## Text shown
Figure 1: WalkSAT algorithm for checking satisfiability of a sentence in propositional logic
In order to select which variable from the currently selected clause to flip, it follows two strategies:
1. Either flip any variable randomly.
2. Or flip the variable that maximizes the number of satisfied clauses in the sentence.
The choice to flip randomly is followed with probability p.
A part of the algorithm has already been implemented for you. For your assignment you are required to
implement the following functions that complete the WalkSAT algorithm:
1. unsatClauses :: Model → Sentence → [Clause]
This function returns the list of Clauses in the Sentence that are not (yet) satisfied by the Model.
2. maxSatClauses :: Model → Sentence → [Variable] → Variable
This function returns an Variable from the list of Variables. If the value of the Variable in the
Model is flipped (using the already provided function flipSymbol), then the maximum number of
Clauses in the Sentence will be satisfied, compared to the number of Clauses satisfied by flipping
the values of any of the other Variables in the list. For this function you may assume the list of
variables given as an argument always has at least one element.
If you implement these functions as well as the functions from Part 3 correctly, you will be able to use
the WalkSAT algorithm fully. If you are using the Haskell toplevel (GHCi, see also Section 9), you can
use the following function, which has been provided for you, to apply the algorithm:
• WalkSAT :: Sentence → Float → Int → IO (Maybe (Model,Int))
This function runs WalkSAT for the given sentence, probability (given as a Float), and maxflips
(given as an Int). The returning value is a Monad whose description goes beyond the scope of
this assignment. The result of the algorithm is printed out by the function. It is either Nothing
(in the case of failure) or Just the model that was found and the remaining number of flips.
4
Figure 2: DPLL algorithm for checking satisfiability of a sentence in propositional logic
7 Task 3: DPLL (30 Marks)
The DPLL (Davis-Putnam-Logemann-Loveland) algorithm is a more efficient algorithm than truth-table
entailment for checking satisfiability (i.e. entailment). It uses clauses in CNF representation as
described in section 4. In this section, you will implement the DPLL algorithm (figure 2). You should
refer to R&N Chapter 7 Section 6.1 or NIE Chapter 6 (Logical Agents) Section 6.1.
7.1 Tautology Deletion (5 Marks)
• removeTautologies :: Sentence → Sentence
This function outputs a simplified sentence if tautologies can be found in one or more clauses in
the input.
7.2 Pure Symbol Heuristic (5 Marks)
• findPureSymbol :: [Symbol] → Sentence → Model → Maybe (Variable, Bool)
A pure Symbol is a symbol that always appears with the same “sign” in all clauses. This function
can also ignore clauses which are already known to be true in the model. The function takes a list
of symbols, a list of clauses and a model as inputs. It returns Just a tuple of a symbol and the
truth value to assign to that symbol. If no pure symbol is found, it should return Nothing.
7.3 Unit Clause Heuristic (5 Marks)
• findUnitClause :: Sentence → Model → Maybe (Variable, Bool)
A unit clause is a clause with just one symbol. It is also a clause in which all symbols but one are
already assigned false by the model. The findUnitClause function takes a list of clauses and a
model as inputs. It returns Just a tuple of a symbol and the truth value to assign to that symbol.

## Data
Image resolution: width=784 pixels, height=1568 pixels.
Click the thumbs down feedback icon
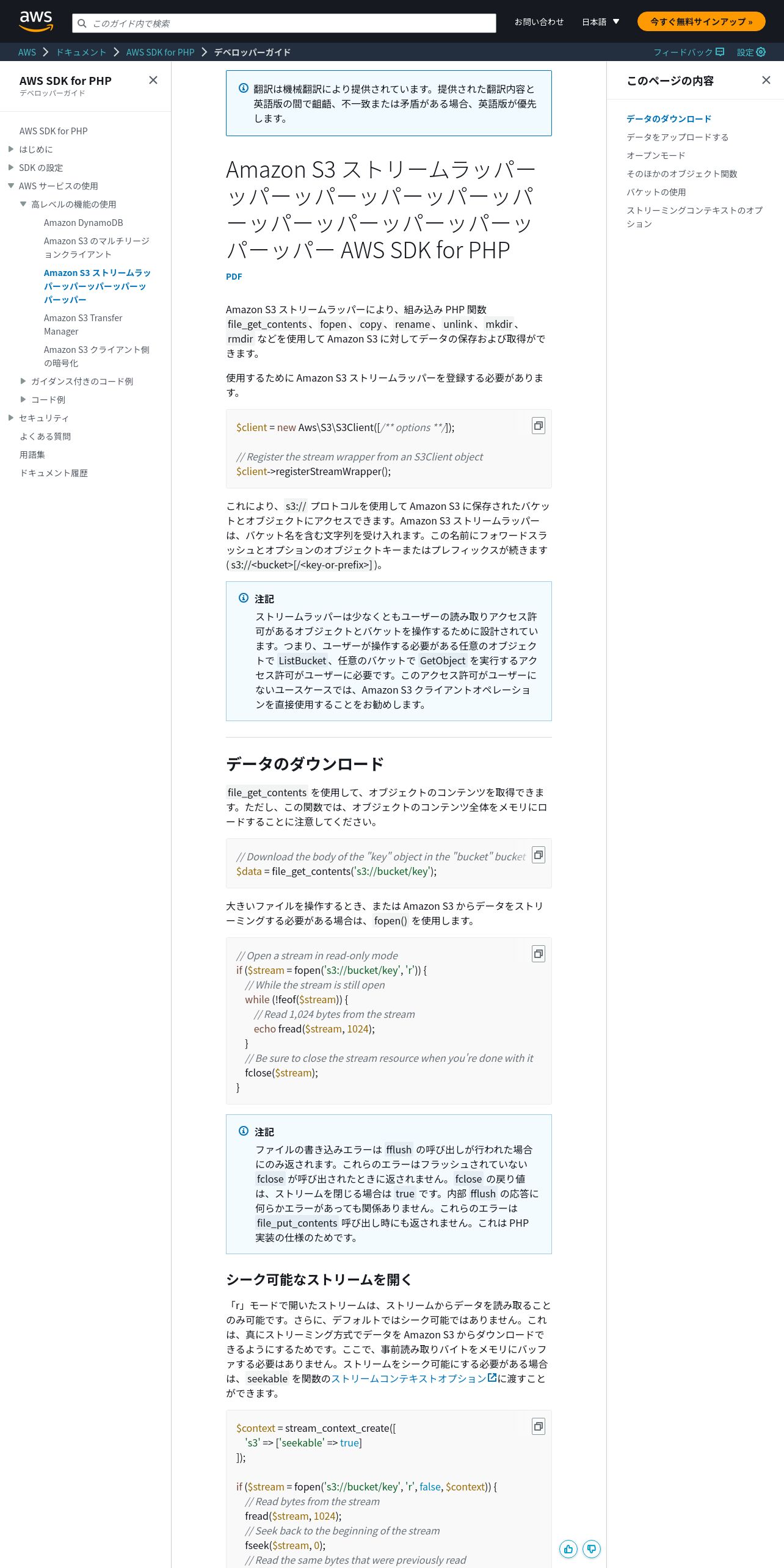click(592, 1549)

## Instruction 1
Repeat the part of the assignment on the WalkSAT and DPLL algorithms from "The DPLL (Davis-Putnam-Logemann-Loveland)" up to and including "Agents) Section 6.1.".
## Instruction 2
Pick up the assignment on the WalkSAT and DPLL algorithms after its last sentence and carry it on.

## Expected answer 1
The DPLL (Davis-Putnam-Logemann-Loveland) algorithm is a more efficient algorithm than truth-table
entailment for checking satisfiability (i.e. entailment). It uses clauses in CNF representation as
described in section 4. In this section, you will implement the DPLL algorithm (figure 2). You should
refer to R&N Chapter 7 Section 6.1 or NIE Chapter 6 (Logical Agents) Section 6.1.

## Expected answer 2
If no unit clause is found, it should return Nothing.
7.4 Early Termination (5 Marks)
• earlyTerminate :: Sentence → Model → Bool
The early termination function checks if a sentence is true or false even with a partially completed
5
model. For example, given a sentence [[“P”, “Q”], [“P”, “R”]] and the model [(“P”, True)],
the earlyTerminate function should return true since the partially completed model (without
assignments for Q and R) still results in the sentence evaluating to true.
7.5 DPLL Satisfiability (10 Marks)
• dpll :: [Clause] → [Symbol] → Bool
The dpll function checks the satisfiability of a sentence in propositional logic. It takes as input a
list of clauses in CNF and a list of symbols for the domain. It returns true if there is a model which
satisfies the propositional sentence. Otherwise it returns false. Your can use the earlyTerminate,
findPureSymbol and findUnitClause functions to complete this function. Also note that DPLL
operates over partial models, and so it is important to implement it using a backtracking search
algorithm as shown in figure 2.
• dpllSatisfiable :: [Clause] → Bool
This function serves as the entry point to the dpll function. It takes a list clauses in CNF as input
and returns true or false. It uses the dpll function above to determine the satisfiability of its
input sentence.
8 Task 4: Improving the efficiency of DPLL (15 Marks)
In this section you should implement an improved variable selection heuristic, i.e. a better choice function
for dpll. Partial credit will be given for any relevant attempt at a solution for this part.
You should implement the following function:
• variableSelectionHeuristic :: Node → Variable
Your implemented function will be given as an argument to dpll instead of the firstVariable
function used above. You should try to implement a heuristic which, on average, improves DPLL’s
speed and reduces the number of visited branches in the search space. Extra credit will be given
for any non-obvious heuristics meeting the stated improvement criteria.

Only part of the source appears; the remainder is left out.